HOW TO COMPLETE THIS TASK >> The lines to reproduce from the material below are those from the one containing "Task: Click the Running" through the one containing "Open the Windows", both included; write them out exactly and add nothing.
RECORDS FOR THIS EXERCISE START
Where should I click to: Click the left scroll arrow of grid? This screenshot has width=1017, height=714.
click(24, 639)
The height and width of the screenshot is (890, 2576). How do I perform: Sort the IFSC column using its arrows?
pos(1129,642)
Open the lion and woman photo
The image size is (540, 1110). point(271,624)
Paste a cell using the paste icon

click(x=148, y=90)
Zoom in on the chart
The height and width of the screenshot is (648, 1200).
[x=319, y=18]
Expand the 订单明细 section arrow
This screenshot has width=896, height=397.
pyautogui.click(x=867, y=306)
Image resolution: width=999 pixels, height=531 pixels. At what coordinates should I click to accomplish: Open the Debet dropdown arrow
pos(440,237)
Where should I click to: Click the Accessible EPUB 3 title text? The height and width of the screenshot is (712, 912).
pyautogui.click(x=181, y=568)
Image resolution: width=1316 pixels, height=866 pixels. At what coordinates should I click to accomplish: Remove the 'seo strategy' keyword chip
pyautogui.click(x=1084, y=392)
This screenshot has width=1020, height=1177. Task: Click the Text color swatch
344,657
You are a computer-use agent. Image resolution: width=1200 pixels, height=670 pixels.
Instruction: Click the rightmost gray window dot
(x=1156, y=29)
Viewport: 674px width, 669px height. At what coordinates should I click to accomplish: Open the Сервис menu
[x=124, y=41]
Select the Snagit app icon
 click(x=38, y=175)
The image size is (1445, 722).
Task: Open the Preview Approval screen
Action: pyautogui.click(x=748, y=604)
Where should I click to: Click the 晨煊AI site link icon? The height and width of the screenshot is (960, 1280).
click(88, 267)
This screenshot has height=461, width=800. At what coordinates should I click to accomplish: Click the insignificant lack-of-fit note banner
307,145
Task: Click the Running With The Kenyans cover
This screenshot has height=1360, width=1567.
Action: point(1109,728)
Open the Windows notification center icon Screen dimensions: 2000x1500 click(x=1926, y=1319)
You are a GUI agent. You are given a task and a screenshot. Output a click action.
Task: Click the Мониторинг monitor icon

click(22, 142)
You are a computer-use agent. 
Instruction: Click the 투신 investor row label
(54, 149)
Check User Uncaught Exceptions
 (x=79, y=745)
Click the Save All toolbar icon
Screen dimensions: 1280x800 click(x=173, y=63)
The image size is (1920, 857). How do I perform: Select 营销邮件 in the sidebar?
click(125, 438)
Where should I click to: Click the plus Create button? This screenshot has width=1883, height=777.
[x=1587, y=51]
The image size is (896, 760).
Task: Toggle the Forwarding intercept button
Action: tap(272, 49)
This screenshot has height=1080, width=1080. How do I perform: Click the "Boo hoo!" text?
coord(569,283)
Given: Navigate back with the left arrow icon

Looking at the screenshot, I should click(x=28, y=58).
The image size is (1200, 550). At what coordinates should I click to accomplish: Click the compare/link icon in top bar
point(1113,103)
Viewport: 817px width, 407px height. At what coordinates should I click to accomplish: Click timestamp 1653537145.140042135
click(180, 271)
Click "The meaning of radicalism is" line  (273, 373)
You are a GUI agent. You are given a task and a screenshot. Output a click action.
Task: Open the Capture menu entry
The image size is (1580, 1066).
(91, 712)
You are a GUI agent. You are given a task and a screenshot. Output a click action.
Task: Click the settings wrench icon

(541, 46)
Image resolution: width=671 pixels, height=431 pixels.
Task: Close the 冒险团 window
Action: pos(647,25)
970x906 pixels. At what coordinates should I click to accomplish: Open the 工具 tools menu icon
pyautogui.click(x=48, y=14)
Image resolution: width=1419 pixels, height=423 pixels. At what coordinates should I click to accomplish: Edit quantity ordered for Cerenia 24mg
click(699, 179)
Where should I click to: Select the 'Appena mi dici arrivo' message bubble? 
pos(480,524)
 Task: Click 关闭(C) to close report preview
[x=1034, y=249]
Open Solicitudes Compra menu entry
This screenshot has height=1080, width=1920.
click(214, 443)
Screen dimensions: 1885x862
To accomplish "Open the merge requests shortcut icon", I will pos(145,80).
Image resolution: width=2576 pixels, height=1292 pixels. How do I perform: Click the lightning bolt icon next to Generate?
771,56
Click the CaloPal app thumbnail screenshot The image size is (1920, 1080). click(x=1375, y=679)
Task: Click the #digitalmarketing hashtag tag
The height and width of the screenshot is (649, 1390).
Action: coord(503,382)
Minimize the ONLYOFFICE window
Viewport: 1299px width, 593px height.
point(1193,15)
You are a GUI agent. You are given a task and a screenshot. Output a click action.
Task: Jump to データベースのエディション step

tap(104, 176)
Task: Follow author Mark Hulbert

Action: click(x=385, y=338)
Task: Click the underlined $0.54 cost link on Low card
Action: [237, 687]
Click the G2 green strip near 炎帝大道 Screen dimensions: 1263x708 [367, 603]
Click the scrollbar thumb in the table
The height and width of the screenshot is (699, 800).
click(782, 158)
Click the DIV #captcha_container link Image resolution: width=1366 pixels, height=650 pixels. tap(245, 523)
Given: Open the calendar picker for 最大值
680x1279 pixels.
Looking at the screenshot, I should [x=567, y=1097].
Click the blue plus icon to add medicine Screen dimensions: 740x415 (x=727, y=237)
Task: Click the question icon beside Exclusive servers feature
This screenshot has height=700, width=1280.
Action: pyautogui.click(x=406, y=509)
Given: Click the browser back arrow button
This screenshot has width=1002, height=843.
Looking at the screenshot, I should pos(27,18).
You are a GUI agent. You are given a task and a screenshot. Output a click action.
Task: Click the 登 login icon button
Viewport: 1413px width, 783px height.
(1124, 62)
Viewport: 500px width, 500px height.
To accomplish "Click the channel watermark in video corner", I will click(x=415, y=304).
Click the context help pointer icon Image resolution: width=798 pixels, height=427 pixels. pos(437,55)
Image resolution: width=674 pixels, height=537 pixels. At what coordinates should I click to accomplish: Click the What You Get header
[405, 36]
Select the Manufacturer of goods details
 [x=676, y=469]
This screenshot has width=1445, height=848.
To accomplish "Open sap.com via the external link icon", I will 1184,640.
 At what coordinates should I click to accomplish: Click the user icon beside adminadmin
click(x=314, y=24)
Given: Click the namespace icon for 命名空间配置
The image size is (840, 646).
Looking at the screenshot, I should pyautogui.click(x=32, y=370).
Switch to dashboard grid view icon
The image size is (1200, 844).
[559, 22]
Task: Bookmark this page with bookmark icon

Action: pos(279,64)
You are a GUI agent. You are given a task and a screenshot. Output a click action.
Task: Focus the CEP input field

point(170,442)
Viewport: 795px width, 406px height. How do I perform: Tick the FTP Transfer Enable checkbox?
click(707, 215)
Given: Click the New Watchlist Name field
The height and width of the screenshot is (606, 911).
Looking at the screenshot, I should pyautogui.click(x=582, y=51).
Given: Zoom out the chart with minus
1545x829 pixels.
RECORDS FOR THIS EXERCISE END
ANSWER SPACE >>
Task: Click the Running With The Kenyans cover
This screenshot has height=1360, width=1567.
Action: point(1109,728)
Open the Windows notification center icon Screen dimensions: 2000x1500 click(x=1926, y=1319)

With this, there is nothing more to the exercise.